::: Input material
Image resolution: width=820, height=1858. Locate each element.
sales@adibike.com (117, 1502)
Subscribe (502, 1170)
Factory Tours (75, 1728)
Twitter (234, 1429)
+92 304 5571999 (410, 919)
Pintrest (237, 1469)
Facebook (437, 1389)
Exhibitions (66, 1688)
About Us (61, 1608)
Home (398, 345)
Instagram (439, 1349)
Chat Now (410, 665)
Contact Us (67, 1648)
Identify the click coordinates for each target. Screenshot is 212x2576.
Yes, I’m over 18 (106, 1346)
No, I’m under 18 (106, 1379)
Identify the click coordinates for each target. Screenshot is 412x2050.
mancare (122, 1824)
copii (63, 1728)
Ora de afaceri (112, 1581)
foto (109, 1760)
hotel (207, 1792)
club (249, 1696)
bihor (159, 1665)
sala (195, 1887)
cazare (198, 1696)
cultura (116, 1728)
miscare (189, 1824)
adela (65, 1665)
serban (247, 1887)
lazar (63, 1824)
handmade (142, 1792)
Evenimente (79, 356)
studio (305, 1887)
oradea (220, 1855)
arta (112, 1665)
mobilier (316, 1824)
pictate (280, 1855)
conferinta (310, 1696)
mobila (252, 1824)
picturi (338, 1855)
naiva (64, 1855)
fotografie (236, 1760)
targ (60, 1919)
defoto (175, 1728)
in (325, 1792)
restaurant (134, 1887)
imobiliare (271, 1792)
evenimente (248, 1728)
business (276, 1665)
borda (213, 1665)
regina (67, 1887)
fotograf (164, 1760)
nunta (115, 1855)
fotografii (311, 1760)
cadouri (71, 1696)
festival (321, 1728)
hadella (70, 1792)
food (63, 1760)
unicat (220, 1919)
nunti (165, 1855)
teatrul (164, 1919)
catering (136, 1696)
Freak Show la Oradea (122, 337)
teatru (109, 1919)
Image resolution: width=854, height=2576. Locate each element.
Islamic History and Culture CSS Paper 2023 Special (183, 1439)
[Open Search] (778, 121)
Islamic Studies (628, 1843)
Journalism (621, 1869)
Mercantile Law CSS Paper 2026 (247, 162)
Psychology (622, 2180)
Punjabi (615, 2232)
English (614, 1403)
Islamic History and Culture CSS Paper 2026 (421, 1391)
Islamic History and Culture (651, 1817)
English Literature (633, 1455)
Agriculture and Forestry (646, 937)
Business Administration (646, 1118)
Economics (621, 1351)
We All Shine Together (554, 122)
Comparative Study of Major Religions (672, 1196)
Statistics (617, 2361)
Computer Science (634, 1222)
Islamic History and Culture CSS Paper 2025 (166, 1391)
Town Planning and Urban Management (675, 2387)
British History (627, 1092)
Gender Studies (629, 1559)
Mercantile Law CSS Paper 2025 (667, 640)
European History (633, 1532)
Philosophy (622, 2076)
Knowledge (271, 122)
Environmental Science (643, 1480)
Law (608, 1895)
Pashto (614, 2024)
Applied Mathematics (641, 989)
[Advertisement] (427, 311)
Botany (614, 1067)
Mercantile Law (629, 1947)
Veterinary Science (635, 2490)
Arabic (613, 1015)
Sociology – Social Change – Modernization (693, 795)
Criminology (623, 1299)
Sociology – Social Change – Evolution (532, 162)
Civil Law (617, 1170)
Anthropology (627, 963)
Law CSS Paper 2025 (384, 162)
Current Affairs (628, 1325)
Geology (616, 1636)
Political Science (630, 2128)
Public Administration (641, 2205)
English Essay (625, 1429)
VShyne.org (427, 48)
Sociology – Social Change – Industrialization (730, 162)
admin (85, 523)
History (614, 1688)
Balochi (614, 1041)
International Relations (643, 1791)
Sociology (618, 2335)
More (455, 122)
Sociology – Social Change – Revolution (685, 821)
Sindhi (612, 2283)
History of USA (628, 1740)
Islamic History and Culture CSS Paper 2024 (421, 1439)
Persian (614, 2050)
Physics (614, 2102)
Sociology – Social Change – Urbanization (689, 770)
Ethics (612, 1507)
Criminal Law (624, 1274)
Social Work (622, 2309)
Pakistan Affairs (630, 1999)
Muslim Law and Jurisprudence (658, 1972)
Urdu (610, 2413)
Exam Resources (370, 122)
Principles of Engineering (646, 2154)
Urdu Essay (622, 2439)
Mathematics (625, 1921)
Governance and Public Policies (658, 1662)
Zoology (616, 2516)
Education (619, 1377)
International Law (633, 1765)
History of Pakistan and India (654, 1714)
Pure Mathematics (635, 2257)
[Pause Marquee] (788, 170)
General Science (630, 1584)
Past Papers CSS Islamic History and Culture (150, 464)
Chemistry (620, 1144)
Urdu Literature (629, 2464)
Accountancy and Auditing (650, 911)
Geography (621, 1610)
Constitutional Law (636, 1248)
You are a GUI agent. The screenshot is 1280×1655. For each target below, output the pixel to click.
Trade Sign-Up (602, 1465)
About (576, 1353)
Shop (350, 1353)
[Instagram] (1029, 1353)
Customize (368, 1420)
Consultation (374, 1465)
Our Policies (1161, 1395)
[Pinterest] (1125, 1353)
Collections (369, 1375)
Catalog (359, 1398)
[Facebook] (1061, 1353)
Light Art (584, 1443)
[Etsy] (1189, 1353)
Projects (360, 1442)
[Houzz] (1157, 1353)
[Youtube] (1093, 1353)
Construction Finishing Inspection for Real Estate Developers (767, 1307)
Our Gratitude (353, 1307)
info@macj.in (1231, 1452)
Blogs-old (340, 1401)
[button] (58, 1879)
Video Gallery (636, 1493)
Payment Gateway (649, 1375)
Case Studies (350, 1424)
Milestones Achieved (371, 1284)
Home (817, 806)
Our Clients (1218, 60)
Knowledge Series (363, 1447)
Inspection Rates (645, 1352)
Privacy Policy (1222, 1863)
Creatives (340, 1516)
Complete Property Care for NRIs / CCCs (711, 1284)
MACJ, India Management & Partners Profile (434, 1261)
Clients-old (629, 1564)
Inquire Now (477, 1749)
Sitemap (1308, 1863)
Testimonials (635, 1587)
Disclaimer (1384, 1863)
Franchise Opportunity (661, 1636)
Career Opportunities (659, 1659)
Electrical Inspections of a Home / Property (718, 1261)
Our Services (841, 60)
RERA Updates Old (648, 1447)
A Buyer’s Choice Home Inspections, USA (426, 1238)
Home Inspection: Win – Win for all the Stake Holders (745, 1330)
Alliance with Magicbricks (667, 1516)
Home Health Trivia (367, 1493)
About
::::::
Work request: A line belongs in the answer if it contains the word "Change"; copy every such line from the data above.

Exercise solution:
Sociology – Social Change – Modernization (693, 795)
Sociology – Social Change – Evolution (532, 162)
Sociology – Social Change – Industrialization (730, 162)
Sociology – Social Change – Revolution (685, 821)
Sociology – Social Change – Urbanization (689, 770)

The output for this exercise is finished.